======== Provided information ========

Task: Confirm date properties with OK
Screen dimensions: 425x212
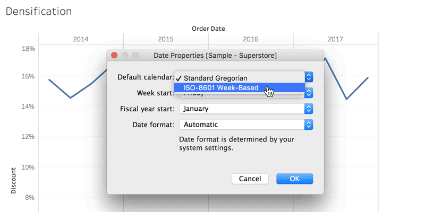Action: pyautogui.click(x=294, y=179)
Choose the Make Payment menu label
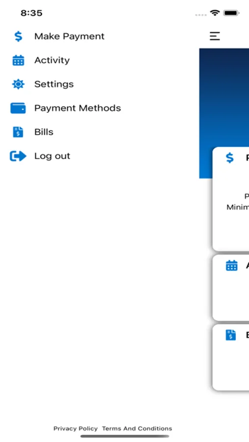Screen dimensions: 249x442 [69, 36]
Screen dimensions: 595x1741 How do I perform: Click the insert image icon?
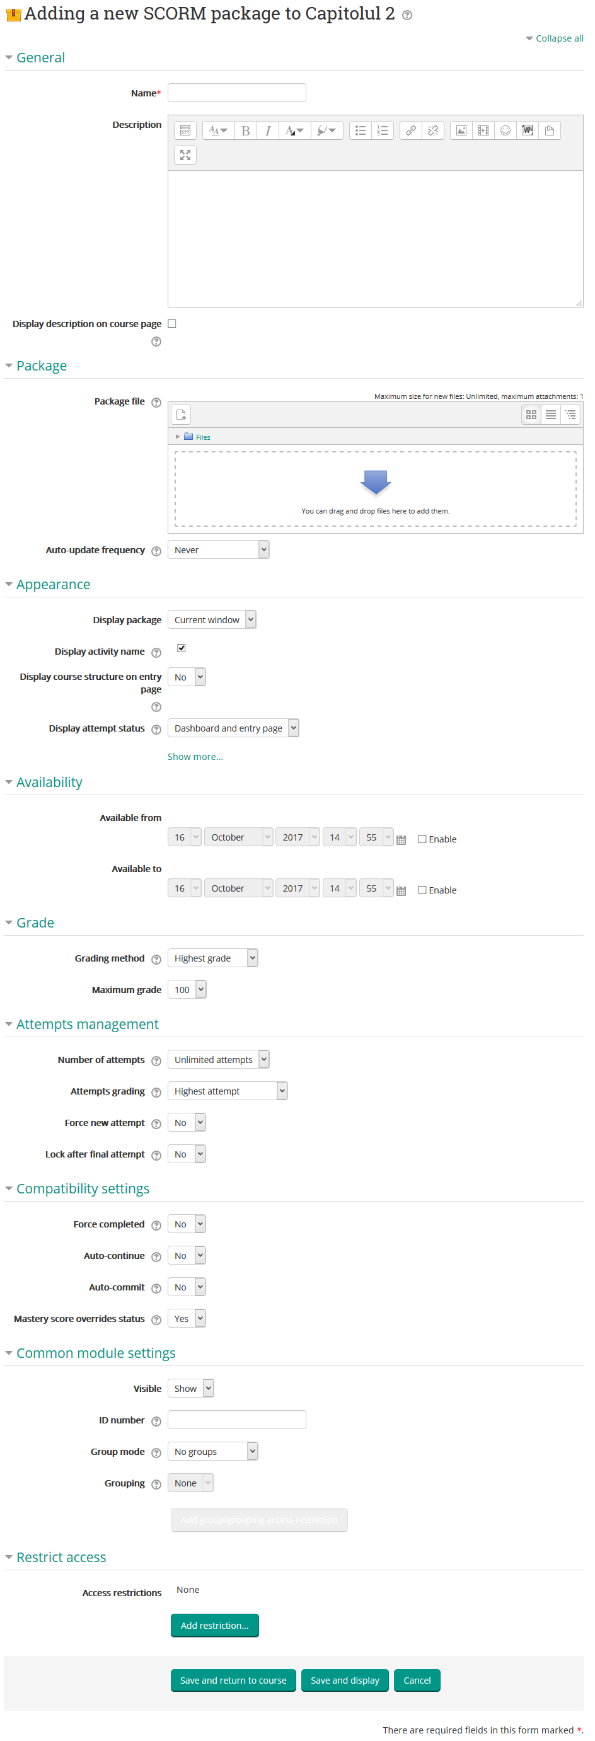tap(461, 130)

========
======== Provided information ========

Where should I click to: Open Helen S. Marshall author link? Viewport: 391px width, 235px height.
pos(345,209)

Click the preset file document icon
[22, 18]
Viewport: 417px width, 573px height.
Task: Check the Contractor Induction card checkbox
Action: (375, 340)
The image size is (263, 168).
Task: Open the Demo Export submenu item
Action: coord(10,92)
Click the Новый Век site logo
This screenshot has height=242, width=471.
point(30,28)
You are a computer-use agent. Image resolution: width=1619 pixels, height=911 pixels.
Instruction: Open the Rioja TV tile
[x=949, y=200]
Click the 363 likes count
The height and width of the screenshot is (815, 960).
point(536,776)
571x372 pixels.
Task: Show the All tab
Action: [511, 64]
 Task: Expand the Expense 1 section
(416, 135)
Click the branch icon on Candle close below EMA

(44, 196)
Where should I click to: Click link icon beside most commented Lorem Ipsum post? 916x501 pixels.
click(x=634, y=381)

========

— Work required —
Copy the lines of the material above verbatim, from the line with "Click the Новый Век site logo" up to and including the line with "Action: [511, 64]".

— Answer for this exercise —
Click the Новый Век site logo
This screenshot has height=242, width=471.
point(30,28)
You are a computer-use agent. Image resolution: width=1619 pixels, height=911 pixels.
Instruction: Open the Rioja TV tile
[x=949, y=200]
Click the 363 likes count
The height and width of the screenshot is (815, 960).
point(536,776)
571x372 pixels.
Task: Show the All tab
Action: [511, 64]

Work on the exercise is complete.